Grandmother Maria, when she heard that Gemma hadn't spoken to Padre Pio about her eyes, she staggered; he said nothing, took the turn again, waiting to confess.
After the acquittal, he raised his face through the thick grate of the confessional looked at the dark figure of the friar for a long time ... The words burned on his lips ... Finally he said: "My granddaughter, you don't see us ..." He did not go on fearing to tell a big lie.

Padre Pio looked at her with bright eyes and a flash of amorous malice: then he raised his hand and said casually: "What do you say, the little girl sees us ...!".
Grandmother Maria went to take communion with Gemma without giving her hand, watching over him carefully. He saw her move with an uncertain uncertain step of a neophyte, looking at the big and the little things with an inexhaustible thirst ...

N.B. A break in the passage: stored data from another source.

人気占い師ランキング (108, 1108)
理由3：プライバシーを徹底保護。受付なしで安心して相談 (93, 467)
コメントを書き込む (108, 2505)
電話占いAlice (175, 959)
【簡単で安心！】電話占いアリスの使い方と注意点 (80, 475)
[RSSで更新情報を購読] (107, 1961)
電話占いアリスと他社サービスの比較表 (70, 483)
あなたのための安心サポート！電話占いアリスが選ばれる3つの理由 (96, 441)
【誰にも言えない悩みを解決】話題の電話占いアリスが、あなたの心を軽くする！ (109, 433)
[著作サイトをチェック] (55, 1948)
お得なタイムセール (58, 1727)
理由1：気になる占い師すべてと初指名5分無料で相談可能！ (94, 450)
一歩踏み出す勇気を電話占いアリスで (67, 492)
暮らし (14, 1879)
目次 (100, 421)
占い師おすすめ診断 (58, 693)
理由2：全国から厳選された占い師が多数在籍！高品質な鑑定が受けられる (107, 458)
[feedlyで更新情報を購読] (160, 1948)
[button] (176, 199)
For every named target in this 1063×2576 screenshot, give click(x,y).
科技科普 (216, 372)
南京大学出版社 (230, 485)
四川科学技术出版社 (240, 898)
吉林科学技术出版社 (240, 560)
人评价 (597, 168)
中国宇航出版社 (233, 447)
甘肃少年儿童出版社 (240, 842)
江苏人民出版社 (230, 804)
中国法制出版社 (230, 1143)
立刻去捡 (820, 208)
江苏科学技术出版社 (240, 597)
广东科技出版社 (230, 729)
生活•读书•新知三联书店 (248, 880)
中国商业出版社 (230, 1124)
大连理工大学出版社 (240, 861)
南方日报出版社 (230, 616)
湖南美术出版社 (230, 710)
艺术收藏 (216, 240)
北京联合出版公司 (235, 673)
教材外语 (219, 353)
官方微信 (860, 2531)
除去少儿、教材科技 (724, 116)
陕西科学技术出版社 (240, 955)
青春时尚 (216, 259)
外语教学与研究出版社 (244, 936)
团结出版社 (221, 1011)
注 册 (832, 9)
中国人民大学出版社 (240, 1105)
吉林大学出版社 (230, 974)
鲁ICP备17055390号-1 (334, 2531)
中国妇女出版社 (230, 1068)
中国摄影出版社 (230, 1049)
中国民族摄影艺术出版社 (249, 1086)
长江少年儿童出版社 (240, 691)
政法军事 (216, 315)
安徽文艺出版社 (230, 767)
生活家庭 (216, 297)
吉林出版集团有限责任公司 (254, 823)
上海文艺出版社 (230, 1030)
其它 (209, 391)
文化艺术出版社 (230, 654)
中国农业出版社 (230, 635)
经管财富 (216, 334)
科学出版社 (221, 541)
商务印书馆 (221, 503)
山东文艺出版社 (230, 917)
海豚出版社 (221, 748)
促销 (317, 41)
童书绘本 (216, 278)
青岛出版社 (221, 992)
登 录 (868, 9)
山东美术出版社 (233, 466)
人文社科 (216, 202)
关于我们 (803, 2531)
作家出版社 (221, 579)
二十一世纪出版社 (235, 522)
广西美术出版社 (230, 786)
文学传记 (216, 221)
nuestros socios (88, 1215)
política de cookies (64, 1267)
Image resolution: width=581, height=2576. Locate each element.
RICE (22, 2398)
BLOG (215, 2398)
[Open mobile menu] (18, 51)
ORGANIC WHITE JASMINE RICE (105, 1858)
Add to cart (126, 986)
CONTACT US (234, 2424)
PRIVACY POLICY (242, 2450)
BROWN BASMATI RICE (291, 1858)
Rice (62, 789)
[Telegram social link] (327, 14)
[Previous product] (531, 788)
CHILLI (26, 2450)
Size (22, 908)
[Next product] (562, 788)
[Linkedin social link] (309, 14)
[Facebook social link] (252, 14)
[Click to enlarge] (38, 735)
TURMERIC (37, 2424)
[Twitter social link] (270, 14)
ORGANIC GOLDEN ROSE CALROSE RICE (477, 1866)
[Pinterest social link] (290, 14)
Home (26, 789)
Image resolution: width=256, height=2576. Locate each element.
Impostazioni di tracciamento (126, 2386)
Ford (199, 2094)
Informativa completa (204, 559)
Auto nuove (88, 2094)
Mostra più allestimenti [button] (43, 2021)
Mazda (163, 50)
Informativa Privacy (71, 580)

During the return trip, grandmother Maria was so worried that she was sick and had to receive her at the Cosenza hospital. To the doctor she said there was no need to visit her; rather her granddaughter had eye pain.
There was a great deal of card movement some difficulties, but the doctor ended up bending over to Gemma: “but she is blind. It is without pupil. Poor little one. No way".

Science had spoken quietly and grandmother Maria watched, looked wary, suspicious.
But Gemma said she saw us, the confused doctor took out a handkerchief, then went away a little and showed his glasses, then his hat, finally overwhelmed by the evidence, went away screaming. But grandmother Maria was silent said nothing of Padre Pio.

Now Nonna Maria was quiet; when he got home he got busy right away for Gemma to go to school to regain the lost time; she was able to send her to Naro from the nuns and she stayed at home with mom and dad and the photograph of Padre Pio.

This is the story of two eyes without a pupil, which perhaps one day came from within the light of a clear soul of a child by force of love.
A story that seems removed from an ancient book of miracles: something out of our time.

But Gemma is in Naro who plays, who lives; grandmother Maria is in the Ribera house with the image of Padre Pio. Anyone who wants can go and see.